THE announcement by the Education Ministry to decentralise the Form 3 (PT3) exam starting from 2018 is extremely disappointing news. This policy to decentralise our national exams will destroy our education system and produce the disastrous outcomes we are observing in other decentralised education systems like the United States where students from middle class and upper middle class households who have the resources and privileges to attend better schools continue to outperform their peers from the working class and poor households. This disparity is widely exacerbated in the US because schools, rather than the state, have the power to assess the students.
When this power is given to schools, the quality of education in the nation is determined by the schools rather than by the centralised and standardised national exams.
Eventually, inconsistencies among schools in assessing students would lead to parents and students battling for the few select high-quality schools. Parents would then need to move to districts where “good” schools are located in order to get quality education for their children. Those parents who could not afford to move would compromise the education and future of their children.
The scenarios above are not merely concocted projections but rather the natural pathways of our nation in the coming years if decentralisation of the education system is allowed to take place.
It is imperative to remember that our centralised and standardised national exams have long served as the ladder for our upward socioeconomic mobility. In three generations, our illiterate grandparents were followed by our high school dropout parents and now by a new generation of Malaysians who have earned doctoral degrees from the best institutions in the US.
This progress was possible because we have had standardised and centralised national exams that provided equal playing fields. The school one attended mattered very little because all students in Malaysia, whether at the foothills of Mount Kinabalu or footsteps of KL Tower, sat for the same exam papers and answered the same questions. This they did after studying the same syllabi and answering similar questions.
It was because of our centralised and standardised national exams that pictures of our nation’s top students standing in a padi field with her father while holding her exam results or standing solemnly in front of her ramshackle house appeared on the front pages of our newspapers – affirming the possibilities of rising to the pinnacle regardless of the school one attended.
These possibilities would be taken away by this experiment to decentralise PT3.
Additionally, our centralised national exams have provided sufficient room for our students to fail and enough time to improve themselves before sitting for one final national exam that would be the ultimate to judge them. This is a privilege that should not be taken away.
Some educationists would argue that the standardised and centralised national exams have destroyed the passion for learning. However, these same educationists could not produce any alternative method to assess the students other than recommending for the decentralising of PT3.
PT3 is already a difficult exam. It is mind-boggling to think that the PT3 Science and Maths papers, which are difficult, contain a limited number of basic Science and Maths questions. They also have no multiple choice questions despite the presence of this type of questions all the way to the professional board exams in the country.

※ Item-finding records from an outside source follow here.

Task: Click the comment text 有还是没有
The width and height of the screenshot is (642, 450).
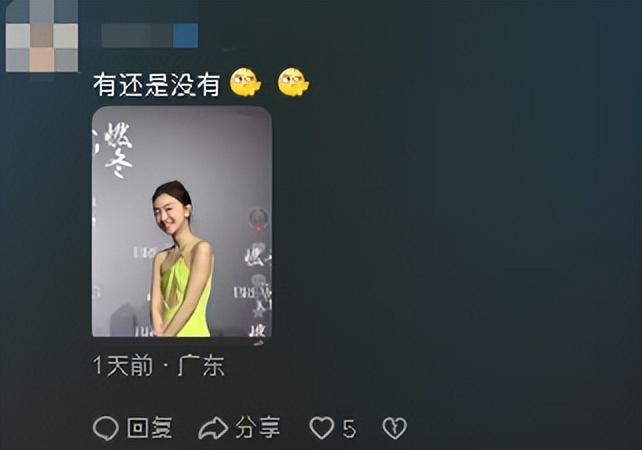Action: click(x=157, y=85)
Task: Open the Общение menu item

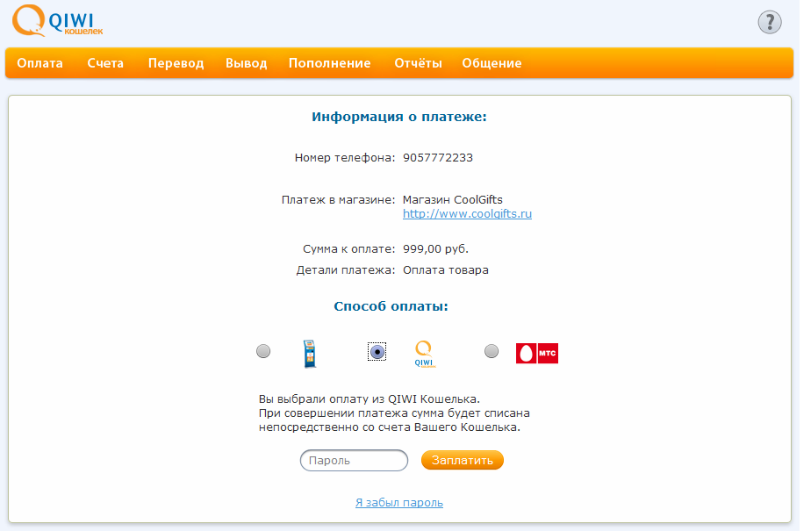Action: click(x=491, y=63)
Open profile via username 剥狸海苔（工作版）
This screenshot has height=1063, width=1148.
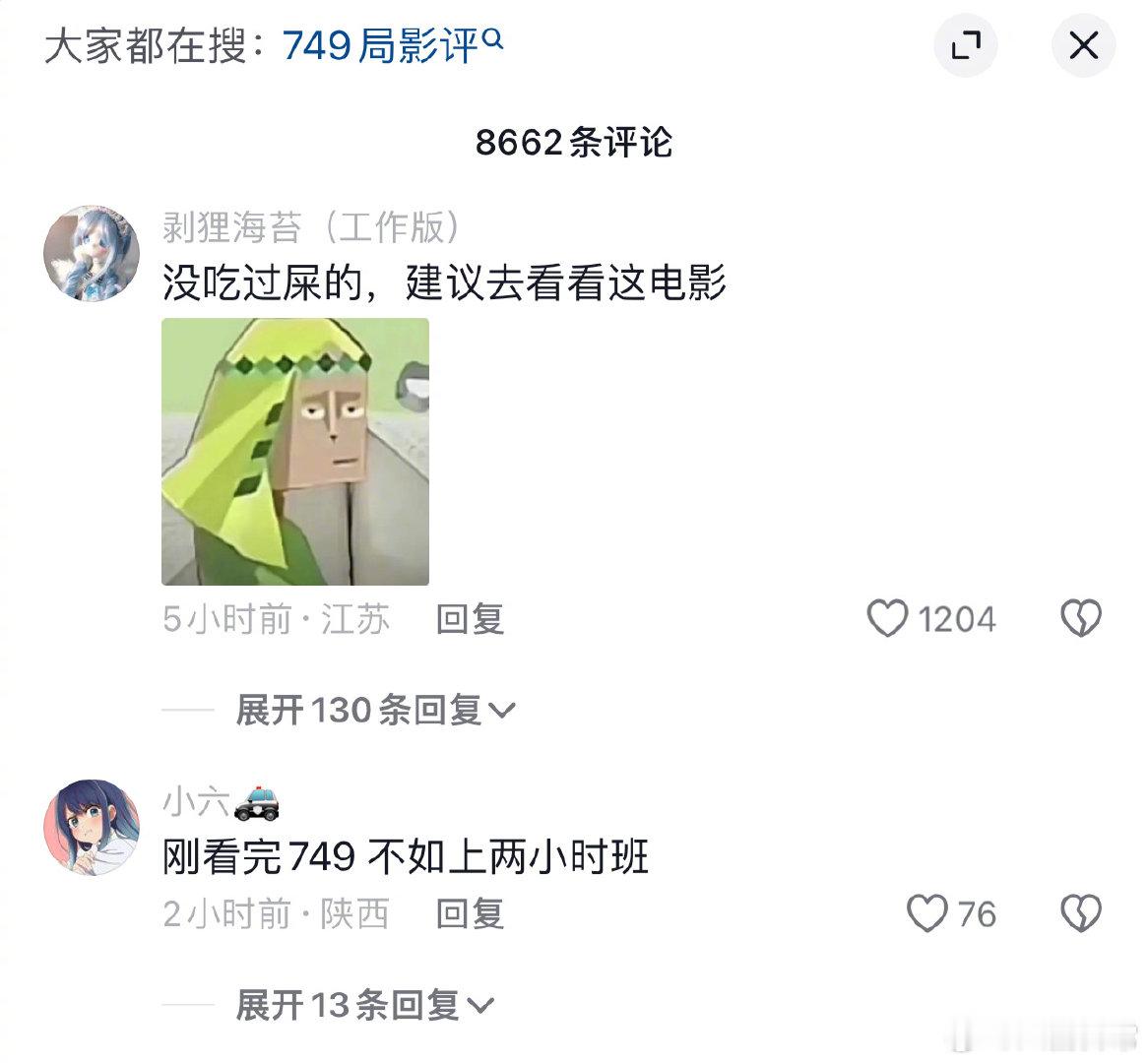[311, 227]
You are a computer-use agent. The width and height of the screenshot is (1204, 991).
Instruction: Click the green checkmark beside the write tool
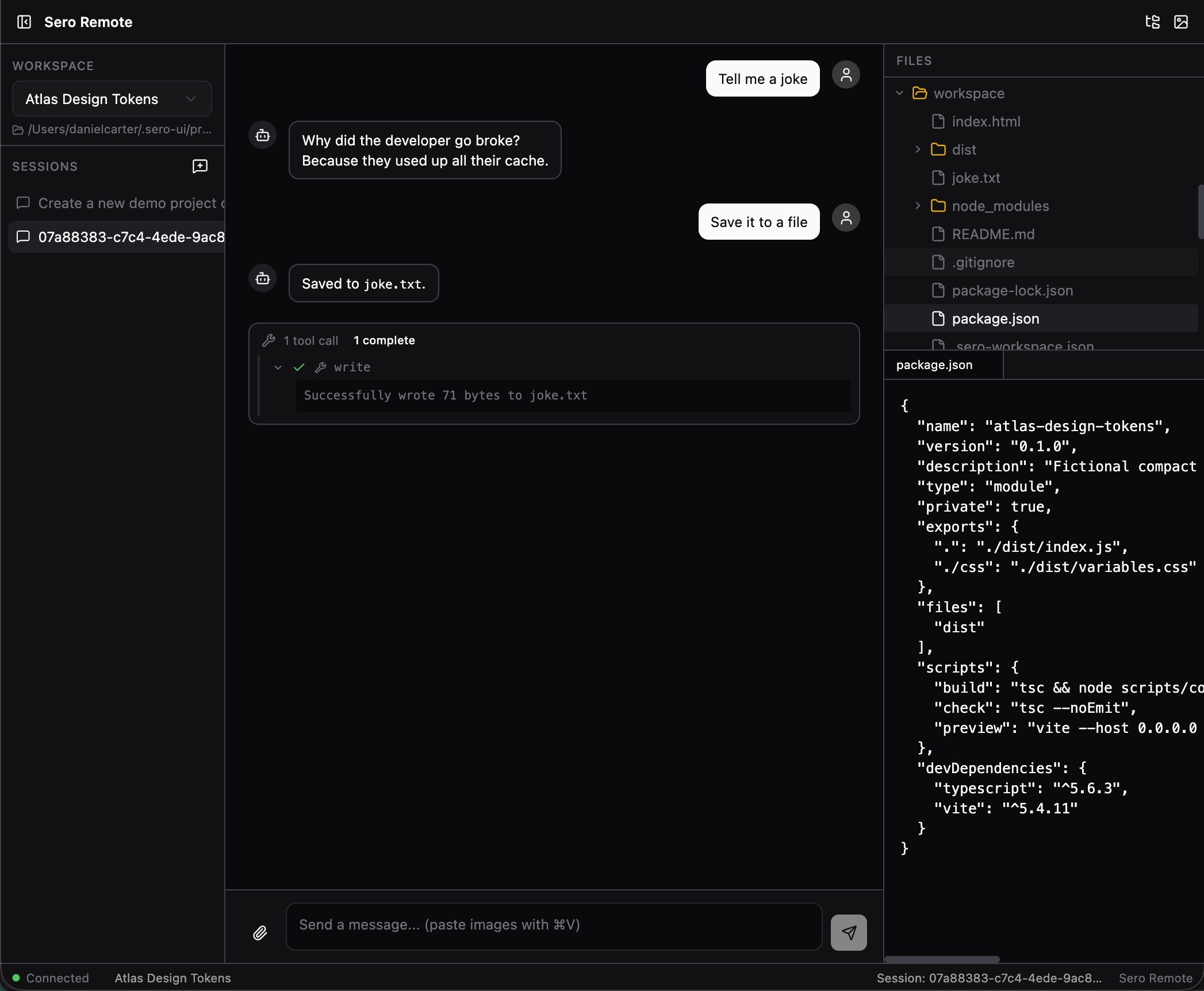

It is perplexing to think that PT3 students are judged solely on course work for Geography and History even when SPM History, which would determine whether they receive the sacrosanct SPM certificate, is tested with written exams.
It is shocking to think that the same criteria used in PMR and SRP to determine streaming in Form 4 is used in PT3 despite the latter’s Maths and Science exams being far more difficult, leading to ever- shrinking number of students allowed to learn Physics, Chemistry and Biology in Malaysia.
Instead of decentralising PT3, the Education Ministry should concentrate on creating inclusive questions in this exam that would accommodate students of all strengths and aptitudes. They might want to diversify the modes of assessment in PT3 by adding course work to represent 30% of the final grades, as is being done in institutions of higher learning. These are better approaches than decentralising PT3.
It is too late to change the policy for PT3 2018. However, the first batch of KSSM (Standard Based Curriculum for Secondary Schools) students will be sitting for PT3 in 2019. These students born in the year 2004 have gone through so many changes due to our quest to climb up the world’s education rankings. Please keep their PT3 as a centralised and standardised national exam. They would benefit immensely like the previous cohort of students in Malaysia once did. After all, our SPM is standardised and centralised for good reasons.